The term Maubere was used by the Portuguese to refer to native East Timorese and usually used as a synonym for the uneducated and illiterate, although it is now used as a term of pride. Maubere have many different ethnic groups, many of which are of mixed Malayo-Polynesian and Melanesian/Papuan descent.
The largest Malayo-Polynesian group are the Tetum (100,000), who live around Dili, follwed by the Mambai (80,000) in the mountains, the Tukudede (63,000) around Liquica and Maubara, the Galoli (50,000), the Kemak (50,000) in north-central Timor island, and the Baikeno (20,000).
The main groups of Papuan origin are the Bunak (50,000) in the central region of Timor island, the Fataluka (30,000) near Lospalos and the Makasae at the eastern end of the island.
There is also a large population of people of mixed East Timorese and Portuguese origin called mesticos, and a small Chinese minority.
Timor-Leste is one of just two predominantly Roman Catholic countries in Asia, along with the Philippines.
It is believed that descendants from three separate migration waves continue to live in East Timor, including the Australoid indigenous people from Australia and New Guinea, who arrived 40,000 years ago.
In the 16th century, Timor-Leste was colonized by Portugal and known as Portuguese Timor.
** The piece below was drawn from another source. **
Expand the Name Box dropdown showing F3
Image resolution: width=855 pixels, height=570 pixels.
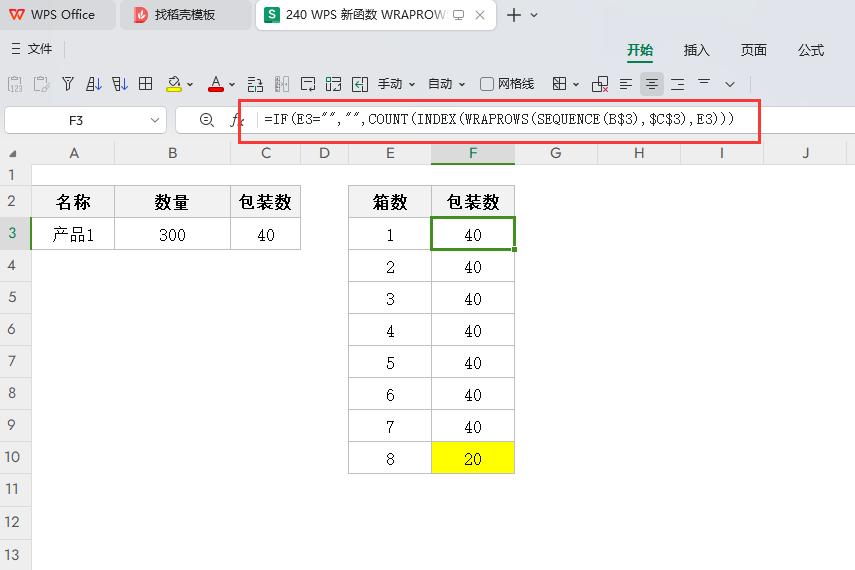(155, 120)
The Portuguese established outposts in the area. During World War II, it was occupied by the Japanese and the struggle to defeat the Japanese by Allied forces and East Timorese volunteers led to the deaths of up to 70,000 East Timorese. Portugal effectively abandoned its colony in 1974, and Timor-Leste declared independence in 1975 but was invaded and occupied by Indonesia. The Indonesian occupation was marked by violence and brutality, which killed about 100,000 people. In 1999, Indonesia relinquished control of the territory.
Nearly 37% of the population lives below the international poverty line of $1.25 UDS per day, and 50% of the population is illiterate. The country still struggles with the aftereffects of its struggle for independence from Indonesia, which killed a minimum of 100,000 people.